A scene depicting the Black Death in Europe, painted in the 1560s by Breugel the Elder. Named the Triumph of Death, at shows an army of skeletons overrunning a pestilence-scourged landscape.
Plague is a known worldwide killer of men, women, and children. It takes three forms: pneumonic, bubonic, and septicemic. Plague causes a painful, relatively quick death that often involves vomiting, bleeding, and gangrene of the skin. Fortunately, today's antibiotics can kill theYersinia pestis bacteria and save its victim upon early detection.
A flea clings to rat fur in this colored scanning electron micrograph. As carriers of plague, fleas have claimed more victims than all the wars ever fought.

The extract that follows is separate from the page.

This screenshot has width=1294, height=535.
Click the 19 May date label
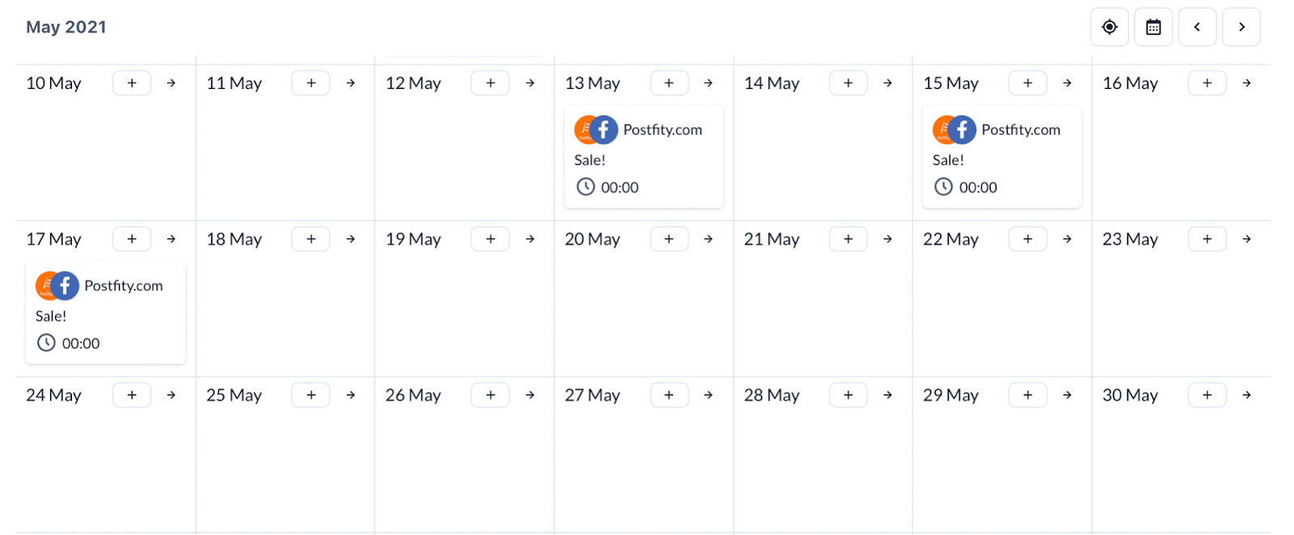point(413,239)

In 1914, during an outbreak of bubonic plague in New Orleans, scientists dissect rats suspected of having the disease. Research plus rat-proofing and rat-catching measures helped contain the outbreak—bubonic plague's last major stand in the United States—to a few dozen victims and only ten deaths. Carried by fleas from rodents to humans, bubonic plague cannot pass from human to human.
A doctor swathed in protective gear checks a patient in Manchuria during the 1910-11 outbreak of pneumatic plague, the last before the discovery of sulpha drugs in 1933. Pneumatic plague is the rarest and deadliest form of plague.
A rodent's burrow may have been the source of infection for Carl Weinmeister of Santa Fe, New Mexico. In 1983 he survived plague caught from a flea that one of his pets picked up from an infected rodent.
Thought by most to be extinct, plague is very much alive today. It lives on in rodents on most continents, but conditions for outbreak usually ripen in poverty-stricken rural areas such as this village in Namibia. Here, Dr. Margaretha Issacson, a senior plague control advisor, inspects the hut of plague victim Martha Hainibodi, 61, who has returned to her village after treatment. Antibiotics are used to treat plague, but some fear that if the bacteria develop resistance, another pandemic could occur.
Human lungs are the most terrifying tools of the plague. Pneumonic plague, seen affecting both lung fields in this x-ray, is the only form of plague spread from person to person. It is transmitted by coughs and sneezes. The fatality rate of pneumonic plague is a staggering 95 percent. Treatment can be effective during the first 24 hours of infection, but plague is often mistaken as the flu. Victims are lucky to live more than 48 hours.
A Myanmar (Burma) official checks National Geographic author Peter McMillan for signs of plague. McMillan had just arrived from India, where the disease had broken out in several towns. After a cursory examination, he was released.
Firefighters in Honolulu, Hawaii, burn the houses on either side of a plague victim's home in an attempt to stop the spread of the disease in the early 1900s. Plague continues to thrive today; the World Health Organisation reports 1,000 to 3,000 new cases of the disease every year.